The Sierra Leone Postal Services Ltd (SALPOST), listed in the National Commission for Privatization ACT 2002 for divestiture will not be privatize. Mr. Mohamed Abu Sesay, Financial Analyst for the Banking sector of the NCP said no rational government would privatize its postal service. With the privatization process going on, Mr. Sesay said the United Nations Development Programme (UNDP) has provided funding for the restructuring of SALPOST.
SALPOST lives in a fast changing world experiencing developments in communication technology. Today the world has become a big village with better and faster ways of communicating with each other across continents. Mobile phones and the internet have even influence old ways of communicating and made communication faster, less time consuming and without the need for a fix location on the part of the service user.
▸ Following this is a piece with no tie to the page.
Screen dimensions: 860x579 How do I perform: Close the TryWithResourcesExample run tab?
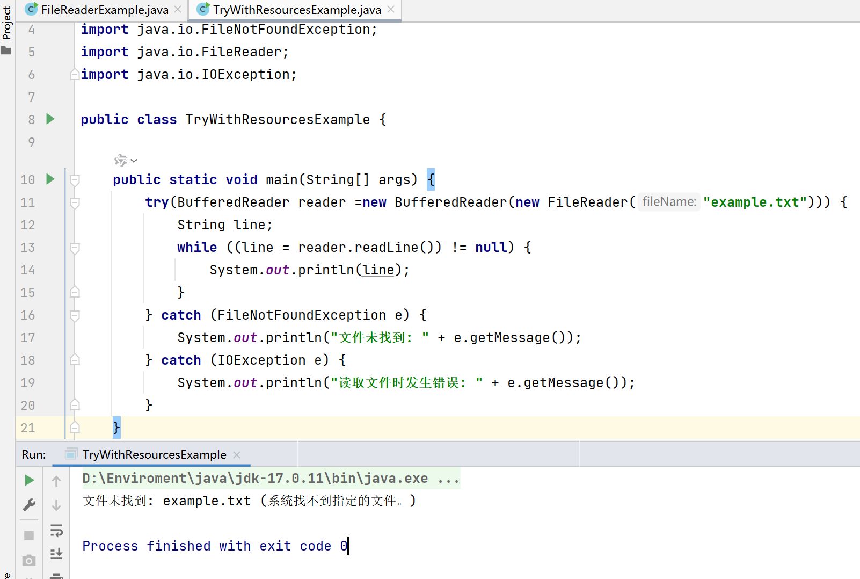click(236, 454)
These developments in Information Communication Technology (ICT) have seriously affected the operations of SALPOST, a public enterprise that has refused to grow mainly due to mismanagement. For the business community, such developments have aided trade and transfer of technology.
SALPOST exists in an environment with a state owned telecommunications company and four mobile phone companies. Most of these companies provide either telephone, and/or mobile phone and internet services for a five million population with less than 50% of them illiterate. There are other private internet service providers. Even in the postal business there are private companies providing at a price faster ways of sending and receiving mails. These as well present huge challenges for SALPOST for its present and future operations.
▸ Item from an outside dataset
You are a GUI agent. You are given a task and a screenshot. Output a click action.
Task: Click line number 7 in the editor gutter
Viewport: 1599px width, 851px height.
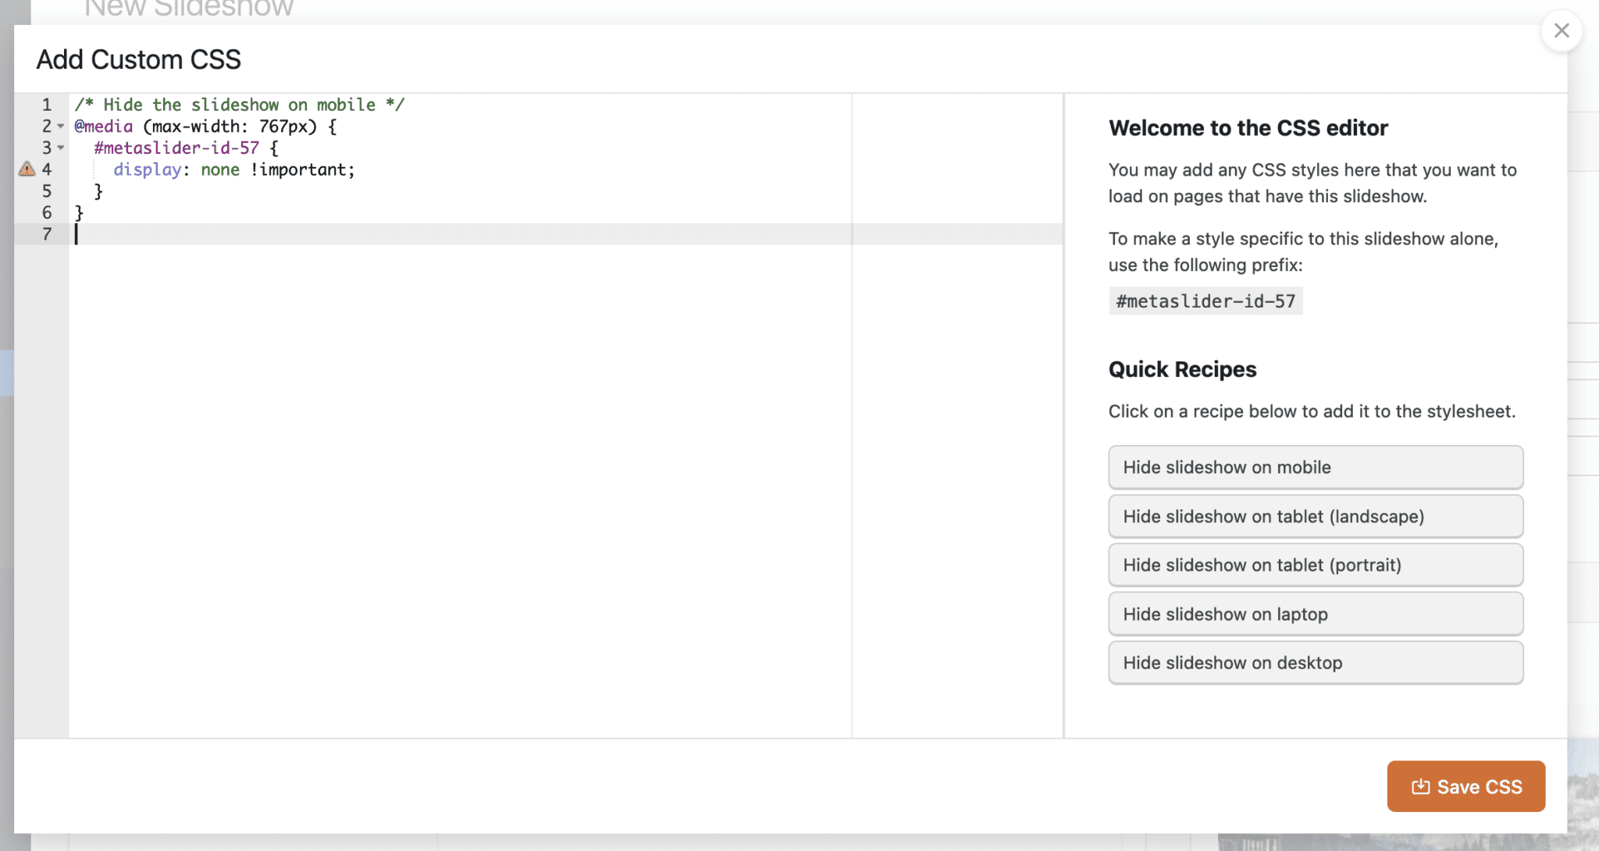click(x=48, y=234)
The name Kanji Daramy is synonymous to some of the current problems of the enterprise when he headed the corporation. The Peter Kamarah Commission of Inquiry proved it. But leaving this history to forge a way forward leaves room for positive thinking and reform process.
As the debate over public ownership and privatization is still inconclusive looking at the success story of public run enterprises in Malaysia, and the successes of the Reagan Thatcher Revolution-privatisation in the United States, United Kingdom and elsewhere, SALPOST should be restructured to provide better services to the public. E-mails have greatly replaced the snail mail and as an endorsement, even the BBC and other worldwide broadcasting houses no longer encourage regular mails in their programmes. But other documents could be sent via regular mail with or without the existence of e-mail services. For instance supporting documents for college application abroad are sent via regular mail.
To say postal services is not a viable business is to ask why DHL and REDCOAT are still in the postal business. SALPOST may not ask for the amount of money charged for service products like the private ventures but it should be in position to run cost recovery services.
Take a look at the SALPOST structure on Siaka Stevens Street in Central Freetown; it’s an insult to the other structures that surround it. It hasn’t seen for years the usual end of year maintenance that other buildings often experienced. Coming downwards Gloucester Street from Victoria Park will show the ugly state of the roof top of SALPOST.
If appearance determines content then SALPOST is in a bad shape and needs the serious intervention of NCP to make it a viable entity. The company used to run the SALPOST Bank but the bank has closed its banking services owing its clients above a billion leones.
For SALPOST to experience a face lift outwardly, it’s high time the NCP recommended processes that would turn it around to be an efficient service provider and if not profit making but not a huge burden on the tax payers money.